Langgar Konstitusi
Dia menegaskan, saat ini Presiden Jokowi juga telah melanggar konstitusi khususnya Pasal 23 UUD 1945 karena Presiden menetapkan APBN secara sepihak melalui Perpres. Akibatnya terjadi kerugian pada keuangan negara sehingga rakyat semakin miskin, sementara oligarki semakin bertambah kaya.
“Presiden Jokowi juga bertanggungjawab atas pelanggaran HAM berat terkait meninggalnya 894 petugas Pemilu, pembunuhan pengunjuk rasa 21-22 Mei 2019, serta meninggalnya 6 anggota FPI dalam peristiwa KM 50,” jelasnya.
HM Rizal Fadillah, SH, anggota 100 Tokoh Nasional menambahkan, Jokowi juga ikut campur tangan dalam mendukung dan menyiapkan penerus Presiden melalui Pemilu 2024. Padahal yang dilakukan Jokowi tersebut merupakan pelanggaran konstitusi dan menginjak-injak asas demokrasi.
“Demikian juga dengan budaya ancaman dan sandera kepada para politisi tertentu agar seluruhnya dapat dikendalikan oleh Presiden,” jelasnya.
Fadillah menuturkan, masih banyak butir pelanggaran etika, perbuatan tercela, KKN, serta penghianatan negara yang dilakukan Jokowi. Seluruh pelanggaran Jokowi tersebut telah tertuang dalam konsiderans Petisi 10O.

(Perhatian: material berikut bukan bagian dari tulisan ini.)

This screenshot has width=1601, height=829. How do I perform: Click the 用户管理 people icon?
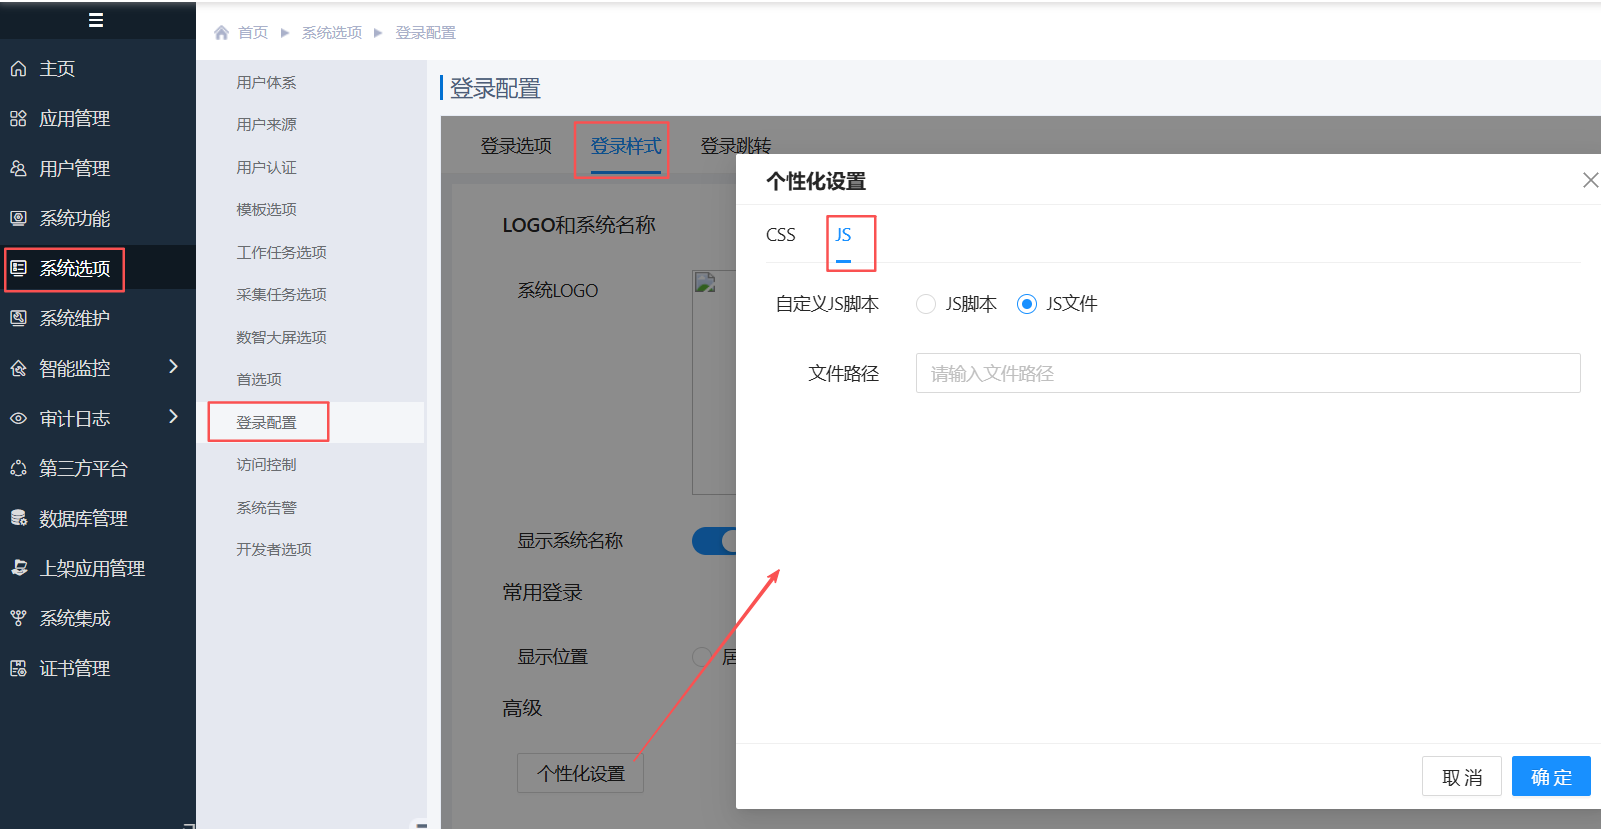18,169
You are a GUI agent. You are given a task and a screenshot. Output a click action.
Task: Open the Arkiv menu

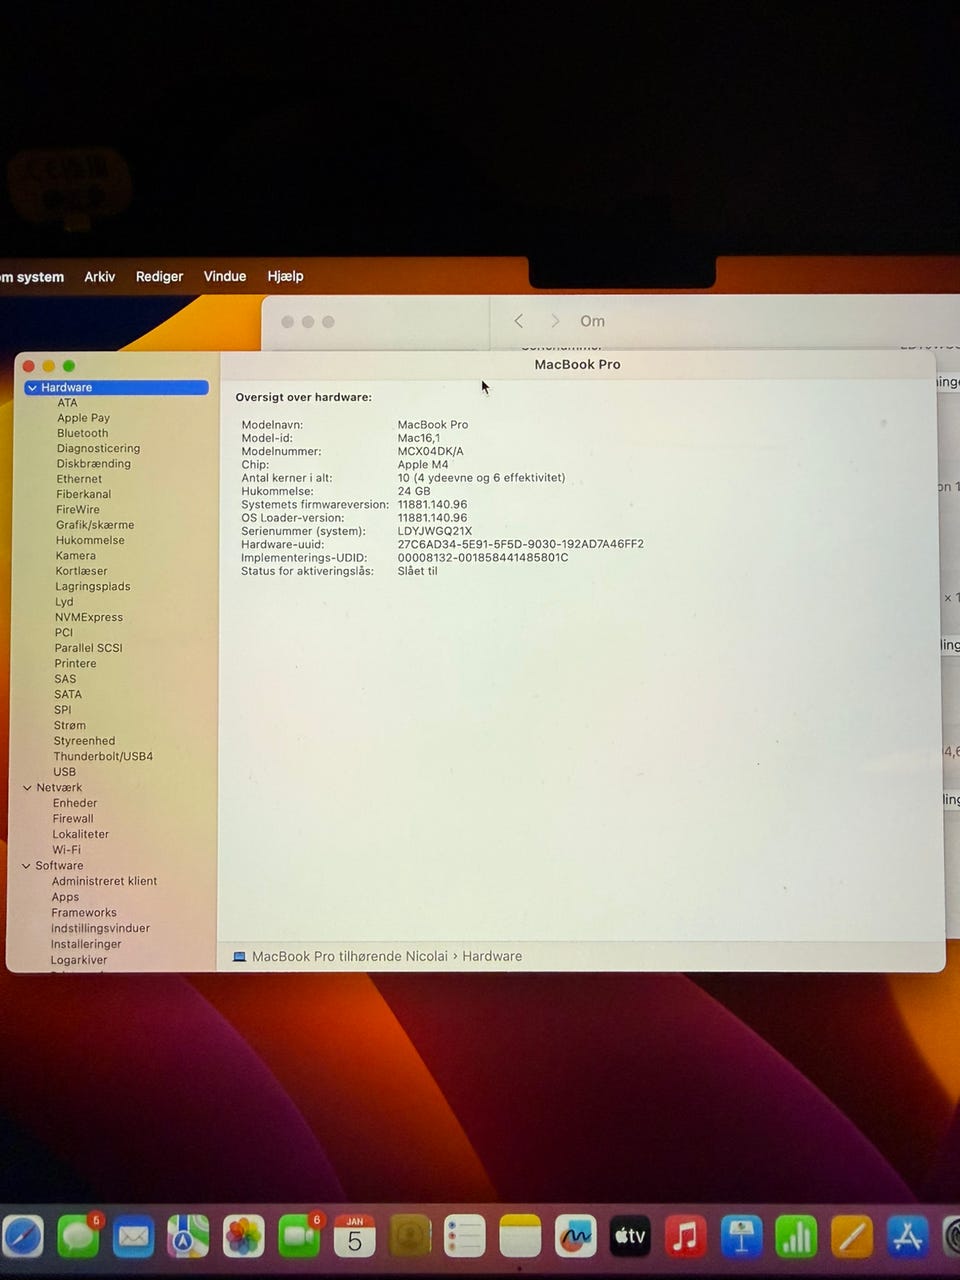(x=99, y=277)
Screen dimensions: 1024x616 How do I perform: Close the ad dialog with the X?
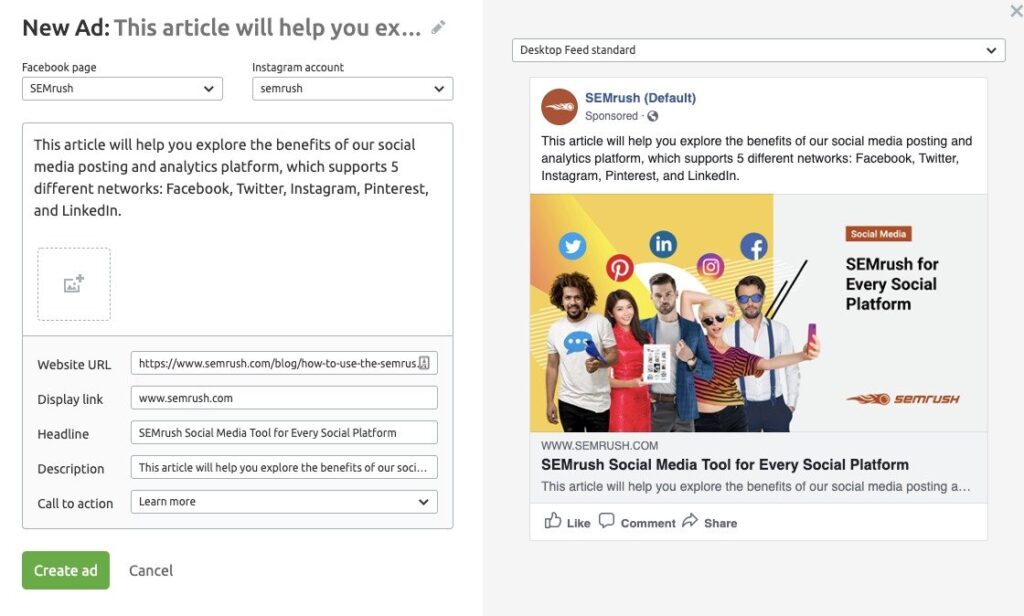click(x=1016, y=11)
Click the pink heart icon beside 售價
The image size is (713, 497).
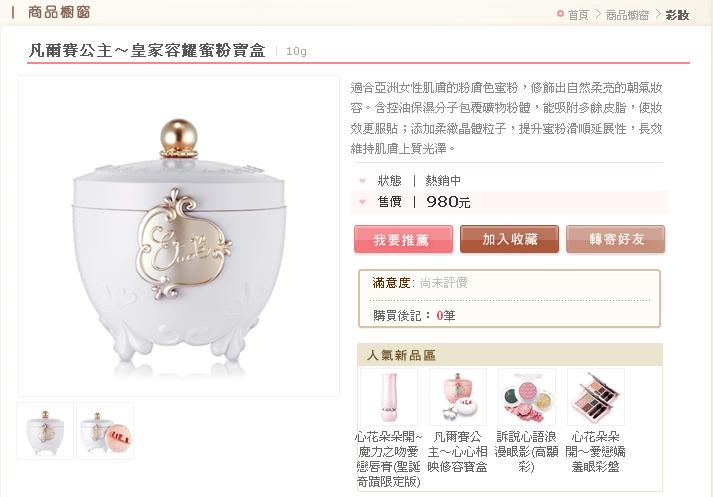(x=362, y=201)
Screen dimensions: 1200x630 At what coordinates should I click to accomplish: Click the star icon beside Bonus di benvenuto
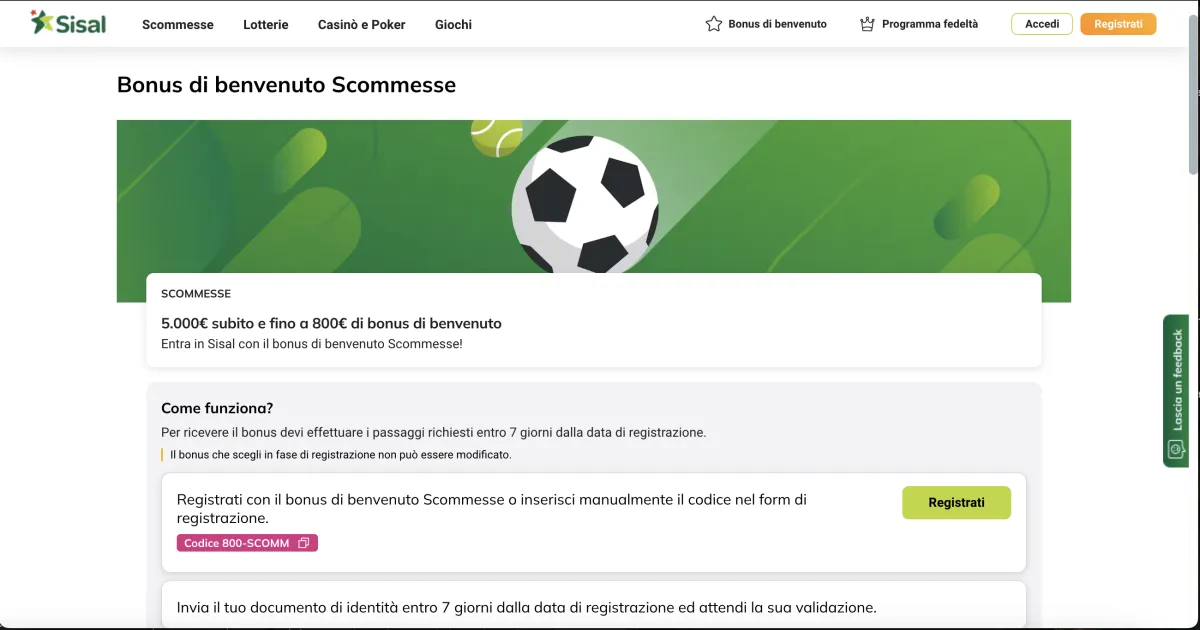pyautogui.click(x=714, y=24)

Banyaknya pelanggaran juga menjadi bukti dan alasan bahwa Presiden Jokowi sudah layak dan berdasar hukum untuk dapat segera dimakzulkan.
“Petisi 100 ini dibuat dalam rangka memulihkan kedaulatan rakyat, sebagai kewajiban terhadap upaya menyelamatkan bangsa dan negara, serta wujud dari pertanggungjawaban kepada Tuhan Yang Maha Esa,” paparnya.
Lampu Kuning
Sebelumnya, Wakil Presiden (Wapres) Jusuf Kalla memberikan lampu kuning terhadap jatuhnya pemerintahan Jokowi karena dipicu oleh krisis politik dan ekonomi.
Dia mengatakan bahwa pada era Presiden Soekarno, masa pemerintahannya jatuh akibat krisis politik yang terjadi pada 1966. Hal itu terjadi lantaran masyarakat geram melihat sejumlah orang ditangkap dan harga bahan bakar minyak (BBM) melambung tinggi.
“Dua krisis bersamaan timbul, [krisis] politik terjadi, ekonomi terjadi waktu yang bersamaan maka jatuh lah suatu pemerintahan. Artinya, demokrasinya tidak jalan, tujuannya tak jalan, yaitu kesejahteraan,” ujarnya saat hadir di acara Habibie Democracy Forum di Hotel Le Meridien, Jakarta, Rabu (15/11/2023).
Pada 1998, dia melanjutkan bahwa situasi serupa dialami Presiden Ke-7 RI Suharto yang pendekatan otoriternya dikecam banyak pihak. Hal itu diperparah lantaran Indonesia pun dihantam oleh krisis keuangan dunia. O
JK menilai bahwa di masa kepemimpinan saat ini ekonomi dunia tengah dalam kondisi yang sulit. Presiden Jokowi dan Menteri Keuangan (Menkeu) Sri Mulyani pun seringkali menyebut ekonomi dunia dalam kondisi yang mengerikan.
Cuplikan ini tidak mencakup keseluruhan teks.